A single agency has several other virtues. It can be a point of accountability for the President, the Congress, and the taxpaying public. It can be a central point of contact for States, local governments, community groups, and private enterprises that are seeking to address urban problems in a coordinated fashion. And it can forge a network of partnerships among not only the traditional local entities concerned with housing and urban issues, but also with newer participants such as foundations, pension fund managers, universities, and other anchor institutions, because a single Federal agency cannot go it alone either.

The single agency and its leader should be part of the President's Cabinet in order to have direct access to the highest councils of government and to be an effective advocate for housing and cities with the White House and Congress as decisions are rendered on policies, programs, and budgets. Who will give voice to these issues if there is not a Cabinet member to make the case? Most other industrialized nations have recognized the validity of this argument by establishing a cabinet-level agency or ministry with responsibility for housing and urban development.

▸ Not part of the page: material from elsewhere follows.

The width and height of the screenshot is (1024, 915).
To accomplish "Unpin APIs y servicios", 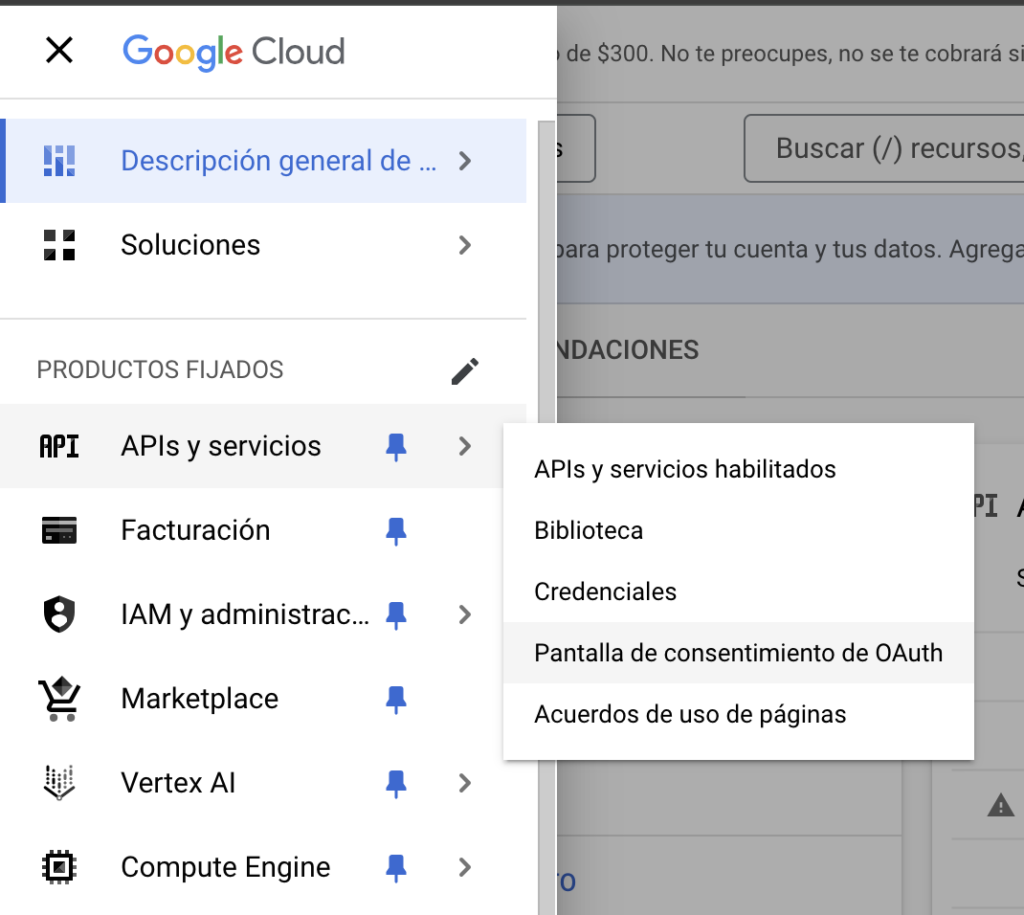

Call it HUD or call it something else, but the case for a Federal Department at the Cabinet level devoted to the interrelated issues of housing and community development is very strong. The arguments were recognized by Congress in 1965 and remain valid today. The themes of "coordination" and "leadership" in addressing the urban agenda articulated then continue to strike a responsive chord.

Some have suggested that HUD be abolished altogether. But this would be a complete abdication of the Federal role in housing and community development, and would simply throw the problems in the laps of the non-Federal participants who cannot succeed alone. Others have suggested that HUD be dismantled piece-by-piece with its responsibilities parceled out to various other Federal agencies. But this would abandon the single-agency approach, ultimately diluting effectiveness and blurring accountability. Either way, housing and cities would be the losers and millions of Americans, often those in greatest need, would suffer.

Elimination vs. Reform

Eliminating HUD would not necessarily save money, Federal or otherwise. For example, the Department now serves about 4.7 million poor and elderly households through its assisted housing programs. The millions of people in these households will still be with us even if HUD is eliminated. The buildings in which they live will still remain. The burden will simply be shifted onto the shoulders of States and localities that are already fiscally hard pressed. At a time when we are trying to relieve localities and States of unfunded mandates, we should not be piling new burdens upon them.

Dismantling HUD would not reform Federal programs or policies which most agree need restructuring. Responsibilities would be spun off to disparate Federal agencies with little experience or familiarity with housing and urban issues. This approach would hide the problems under other Federal umbrellas and stymie reform and real change at the community level where it counts most.

A bold restructuring strategy has been put forth in the Administration's Reinvention Blueprint. Consolidation of programs, devolution of responsibility to localities and States, and the creation of entrepreneurial organizations will change the way does business. Significant downsizing and streamlining is anticipated, reducing HUD's current work force of 12,000 today to fewer than 7,500 employees, and shrinking the field structure from 80 offices to roughly 60.

HUD must change with the times. But its mission endures, and the problems it addresses persist. The times call for HUD's reform, not its elimination.